» Goal of the exercise
Rewrite every line of the records below, including the requests, and multiply each coordinate in the answers by 2.3, rounding to whole numbers with halves rounded up. Leave the pictures out of your answer.
>> Begin Dataset records
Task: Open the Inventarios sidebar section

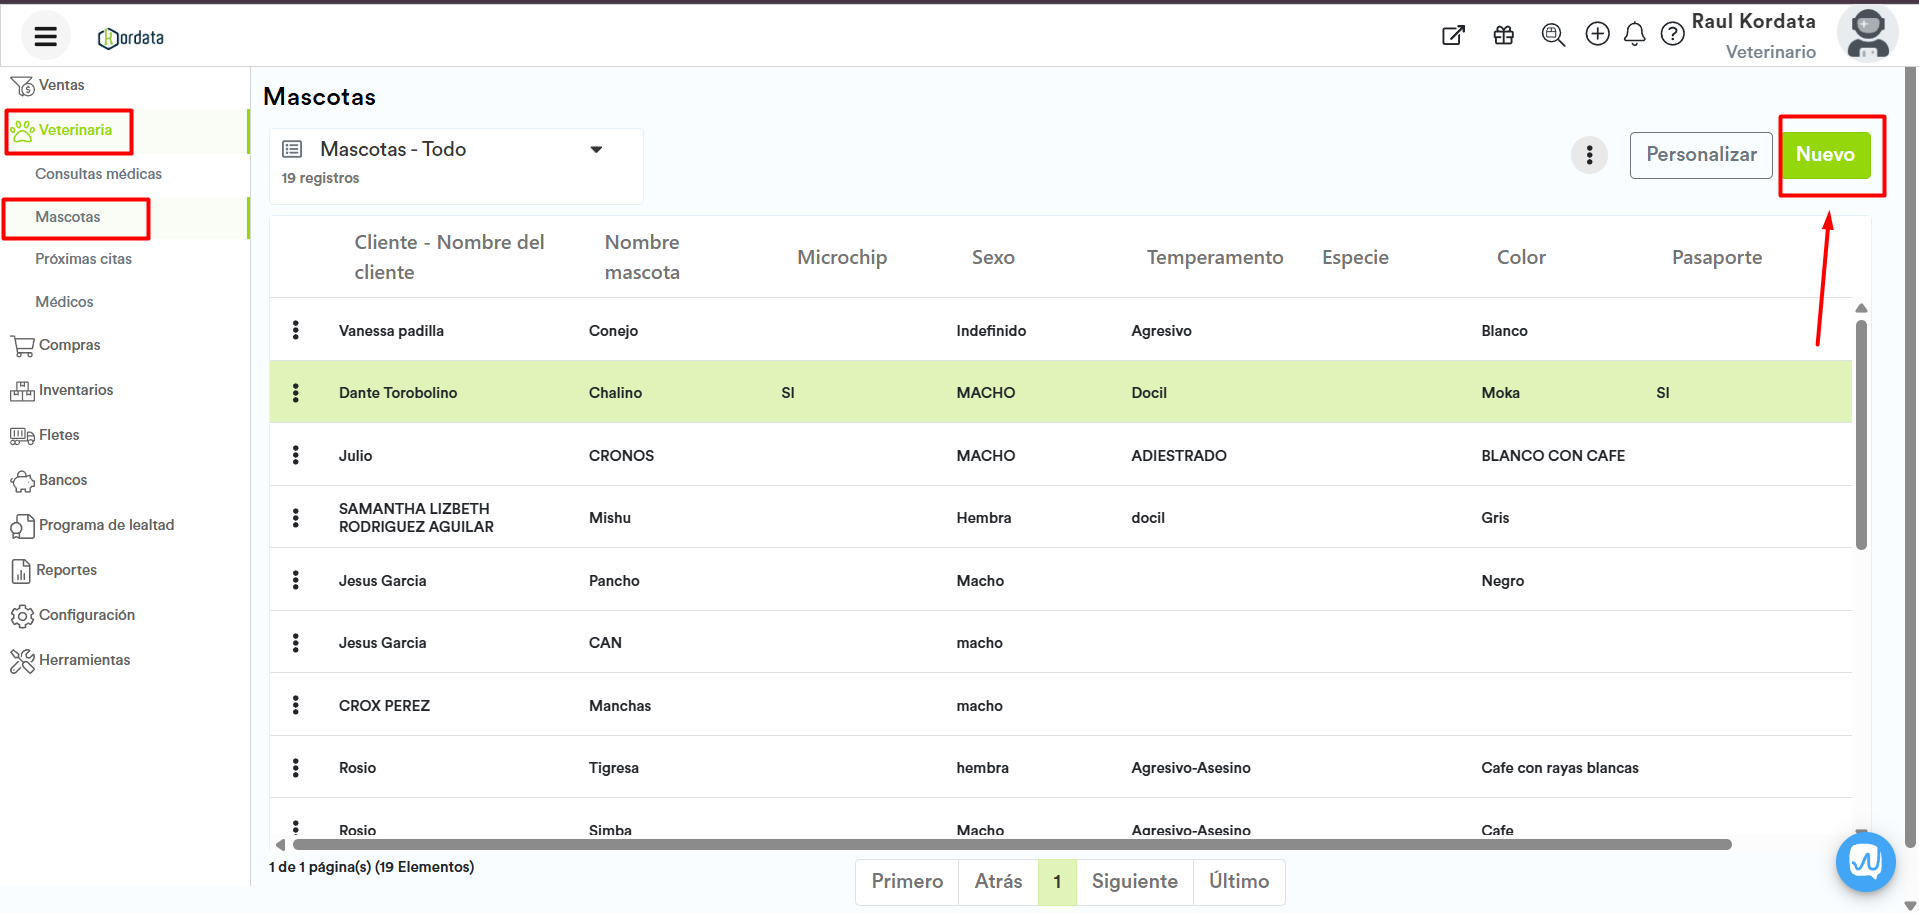Action: click(x=75, y=390)
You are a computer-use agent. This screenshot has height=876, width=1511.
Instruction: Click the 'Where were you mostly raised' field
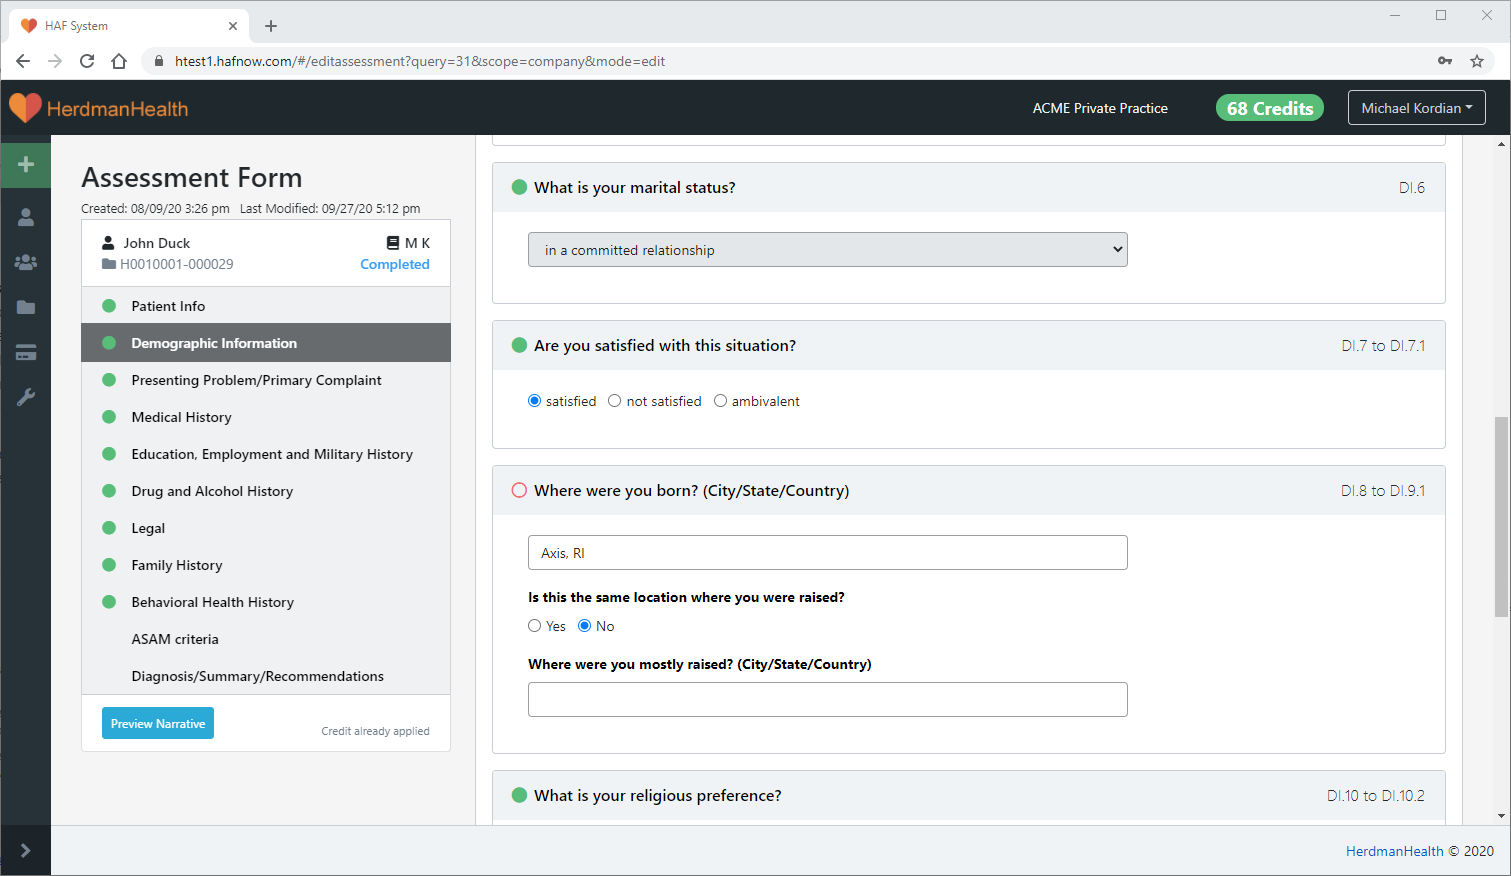pyautogui.click(x=827, y=700)
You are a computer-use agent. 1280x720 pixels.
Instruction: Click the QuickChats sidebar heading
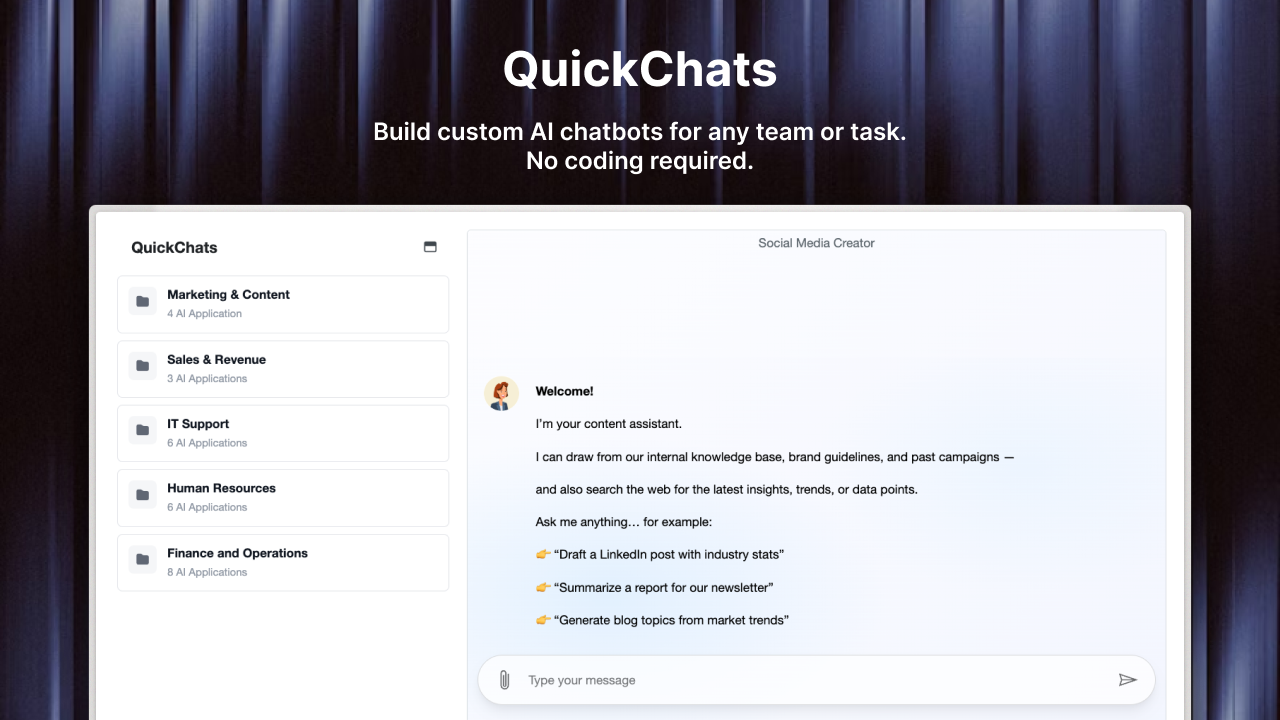tap(174, 248)
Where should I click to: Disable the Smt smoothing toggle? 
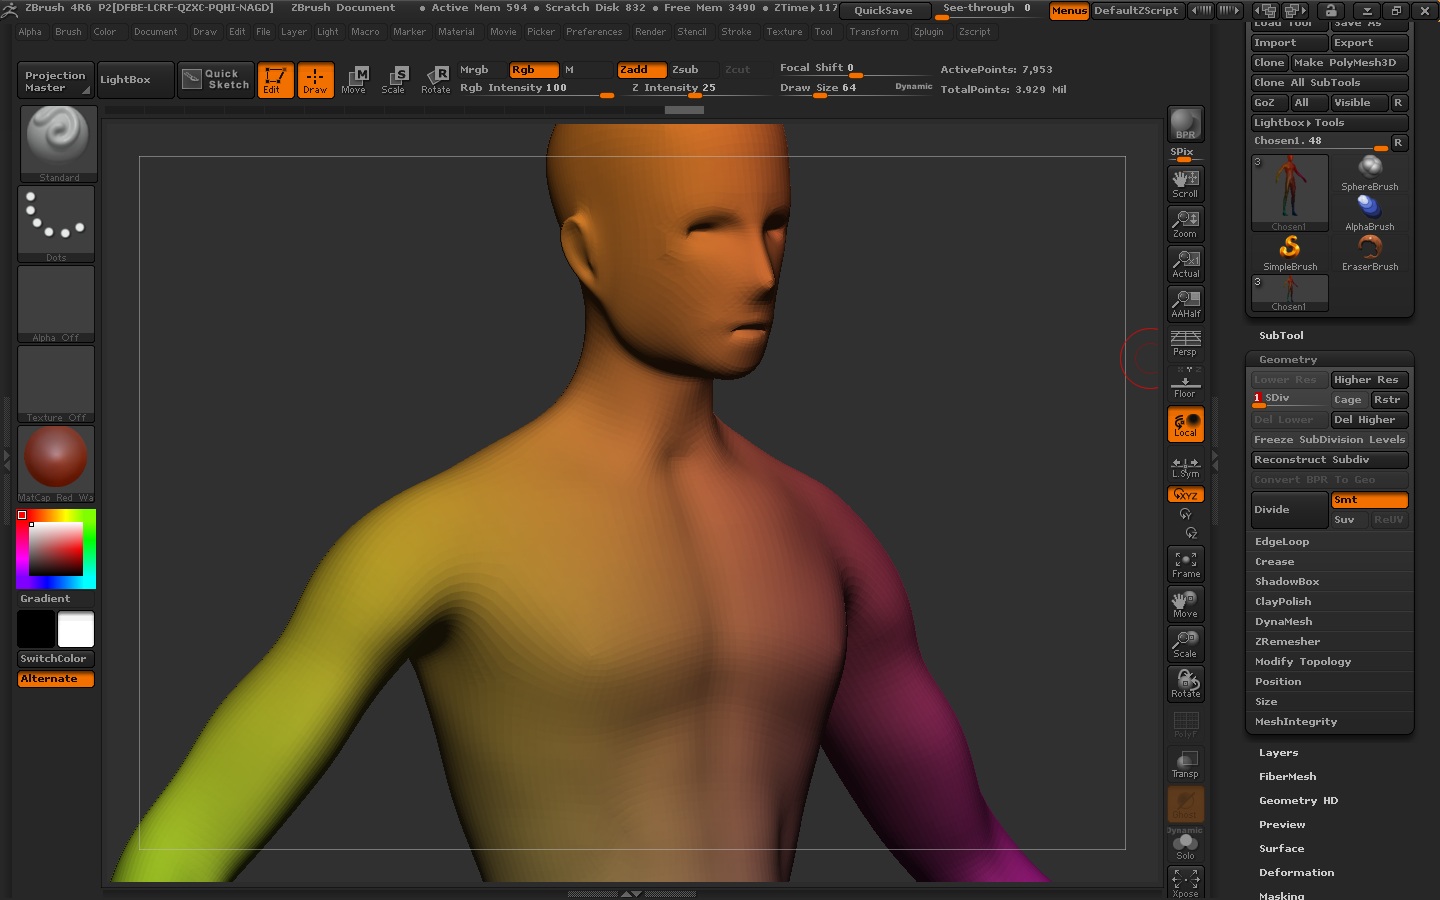1369,500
>> End Dataset records
» Task response
Task: Open the Inventarios sidebar section

Action: click(x=173, y=897)
You are a computer-use agent. This screenshot has height=876, width=1511.
Instruction: Click the 'Where were you mostly raised' field
pyautogui.click(x=1902, y=1610)
You are a computer-use agent. 1280x720 pixels.
Instruction: Click the QuickChats sidebar heading
tap(400, 570)
Where should I click to: Disable the Smt smoothing toggle? 
3149,1150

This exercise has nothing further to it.